John Paterson (died 1832) was a Scottish architect who trained with Robert Adam (1728–1792) whom he assisted with his work on Edinburgh University Old College and Seton House Castle.

Life
He was the second son of George Paterson (d. 1789) an Edinburgh architect and builder linked to Robert Mylne and living on St John Street in the Canongate in a building he had built with Francis Charteris, Earl of Wemyss and March and thereafter shared. Its site is remembered in the building Charteris Land, a modern building which replaced it. The family also owned a small estate at Monimail in Fife called Cunnochie. The estate passed to the oldest son (also George Paterson) on the death of the father.

John lived on St John Street until 1784 and then moved to Elgin to work with Sir James Grant.

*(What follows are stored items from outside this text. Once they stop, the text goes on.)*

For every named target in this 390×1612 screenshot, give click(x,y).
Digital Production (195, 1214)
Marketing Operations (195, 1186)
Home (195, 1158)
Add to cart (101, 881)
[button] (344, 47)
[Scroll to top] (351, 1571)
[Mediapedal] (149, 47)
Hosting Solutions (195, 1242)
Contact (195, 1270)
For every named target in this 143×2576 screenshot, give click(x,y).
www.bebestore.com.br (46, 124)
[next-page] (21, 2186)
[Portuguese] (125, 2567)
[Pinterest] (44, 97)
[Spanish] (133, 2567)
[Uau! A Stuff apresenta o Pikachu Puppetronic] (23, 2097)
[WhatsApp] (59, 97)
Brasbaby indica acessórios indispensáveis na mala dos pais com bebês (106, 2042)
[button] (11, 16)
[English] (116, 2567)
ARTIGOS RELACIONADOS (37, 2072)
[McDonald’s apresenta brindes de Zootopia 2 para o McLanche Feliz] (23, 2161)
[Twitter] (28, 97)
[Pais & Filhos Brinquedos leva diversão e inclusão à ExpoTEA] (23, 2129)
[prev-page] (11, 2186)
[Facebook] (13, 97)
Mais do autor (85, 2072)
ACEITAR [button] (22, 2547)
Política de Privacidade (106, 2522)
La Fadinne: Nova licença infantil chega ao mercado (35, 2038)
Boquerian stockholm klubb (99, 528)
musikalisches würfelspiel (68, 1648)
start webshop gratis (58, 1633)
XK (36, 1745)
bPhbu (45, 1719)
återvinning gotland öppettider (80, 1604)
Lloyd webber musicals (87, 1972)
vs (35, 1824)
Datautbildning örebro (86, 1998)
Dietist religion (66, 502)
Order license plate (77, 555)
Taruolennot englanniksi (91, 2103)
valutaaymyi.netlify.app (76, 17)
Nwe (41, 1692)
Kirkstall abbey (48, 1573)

He returned to Edinburgh in 1789 to oversee the building of Old College for Robert Adam. His business connection to Adam ended in 1791, whereafter he opened an office at 2 North Bridge. In 1820 he apprenticed Anthony Salvin.

The original concept for a road on the line of what is now Waterloo Place in Edinburgh was mooted by Paterson as early as 1790.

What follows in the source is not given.